In judicial practice, the fraud of "white wolf with empty gloves" is easy to identify, and it is relatively easy for entrepreneurs to avoid and prevent it. However, the potential risk of fraud arising in the process of debt operation requires entrepreneurs to pay special attention. So how do you identify these potential fraud risks?Generally speaking, this type of crime usually occurs in the following situations.
FirstExaggerationIn the course of commercial negotiations or signing a contract, the actor deliberately exaggerates its own strength and conceals business risks from the other party to the contract, especially in the course of the other party's due diligence, deliberately concealing its true business situation, causing the other party to fall into a misunderstanding of the actor's ability to perform, and then signing and performing the contract, ultimately resulting in property losses.
Second, a definitive description of uncertain factsIn order to attract investment, the actor deterministically describes the uncertain investment project to the partner, such as fictitious details such as project prospects, expected returns, project progress, payment collection date, etc., interfering with the other party's reasonable judgment of investment risks and returns, affecting the other party's normal business decisions, and inducing the other party to invest.
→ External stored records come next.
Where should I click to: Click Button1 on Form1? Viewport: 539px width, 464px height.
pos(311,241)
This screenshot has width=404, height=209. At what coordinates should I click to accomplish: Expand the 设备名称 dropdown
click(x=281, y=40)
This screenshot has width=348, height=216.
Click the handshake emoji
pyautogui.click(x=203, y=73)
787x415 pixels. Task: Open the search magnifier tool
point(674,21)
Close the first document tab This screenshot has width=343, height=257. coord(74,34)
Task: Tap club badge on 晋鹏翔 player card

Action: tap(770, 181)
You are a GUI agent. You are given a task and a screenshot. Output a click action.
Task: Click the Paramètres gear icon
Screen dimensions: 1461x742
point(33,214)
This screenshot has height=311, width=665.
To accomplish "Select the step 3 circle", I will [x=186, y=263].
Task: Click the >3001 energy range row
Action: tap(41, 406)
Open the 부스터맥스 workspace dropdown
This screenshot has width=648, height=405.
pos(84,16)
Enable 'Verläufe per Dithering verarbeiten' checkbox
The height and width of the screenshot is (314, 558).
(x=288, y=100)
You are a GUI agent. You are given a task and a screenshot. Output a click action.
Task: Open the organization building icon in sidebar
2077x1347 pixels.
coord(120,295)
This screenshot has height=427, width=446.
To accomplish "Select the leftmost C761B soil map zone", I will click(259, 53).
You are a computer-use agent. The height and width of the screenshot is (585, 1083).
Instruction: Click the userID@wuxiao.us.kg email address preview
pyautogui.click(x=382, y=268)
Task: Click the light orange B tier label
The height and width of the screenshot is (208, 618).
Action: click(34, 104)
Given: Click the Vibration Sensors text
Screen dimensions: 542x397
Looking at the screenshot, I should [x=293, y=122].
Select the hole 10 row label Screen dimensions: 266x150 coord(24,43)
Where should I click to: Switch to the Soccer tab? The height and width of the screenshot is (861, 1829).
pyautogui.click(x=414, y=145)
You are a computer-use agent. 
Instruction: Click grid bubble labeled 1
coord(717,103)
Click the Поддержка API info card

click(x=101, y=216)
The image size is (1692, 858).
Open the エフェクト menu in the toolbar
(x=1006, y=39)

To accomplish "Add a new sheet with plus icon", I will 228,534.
Third, fictionAfter obtaining a credit line from a financial institution, in order to meet the bank's lending conditions, the perpetrator uses the company under his control to fabricate relevant transaction contracts, transportation documents, payment vouchers, and other materials to apply for a loan from the bank, so as to obtain funds for his own use, which is likely to constitute the crime of fraudulently obtaining loans;If there is evidence to prove that the perpetrator had the purpose and conduct of illegally taking possession of bank funds, or that the perpetrator fabricated key facts, provided false guarantees, or carried out other acts sufficient to influence the bank's approval of the loan, it is likely to constitute a loan fraud crime.
Fourth, it is extremely irresponsible for the use of fundsAfter financing, borrowing, or receiving contract payments, the perpetrator is extremely irresponsible for the use of funds, changes the use of funds without authorization, or makes high-risk investments, or "tears down the east wall to make up for the west wall" to divert funds between different businesses, or repeatedly mortgages or pledges the underlying assets and then mixes funds with different attributes, and some even embezzle or embezzle funds for personal use, or even use funds for illegal and criminal activities. The perpetrator's irresponsible use of funds, only satisfying his own financial needs, disregarding the safety of others' property, and allowing the loss of others' property is also likely to constitute related fraud crimes, such as contract fraud, bill fraud, loan fraud, fundraising fraud, credit card fraud, letter of credit fraud, financial certificate fraud, and so on. Depending on the specific circumstances of the case, the perpetrator may also constitute related crimes, embezzlement, and misappropriation.
Fifth, concealmentIn the course of performing a contract, the actor conceals the true performance ability and business situation, and deceives the other party into continuing to sign or perform the contract by first performing a small part of the contract, providing dishonored checks, fraudulently using other people's checks, providing false financial vouchers, providing false guarantees, or using other methods of fabricating facts or concealing the truth, or using various reasons to delay the performance of their own obligations, or even fleeing after receiving goods, payments, advance payments, or secured property from the other party, these acts may constitute contract fraud and other crimes.
These common types of behaviors in judicial practice revolve around fabricating facts, concealing the truth, and using funds. It should be noted that the economic activities in reality are complex and changeable, business risks and criminal behaviors are intertwined, and different types of behaviors are intertwined, so entrepreneurs should improve their compliance awareness in the process of operation, improve the management of contracts, official seals, funds and personnel, not only to prevent the risk of their own crimes, but also to avoid being defrauded by others.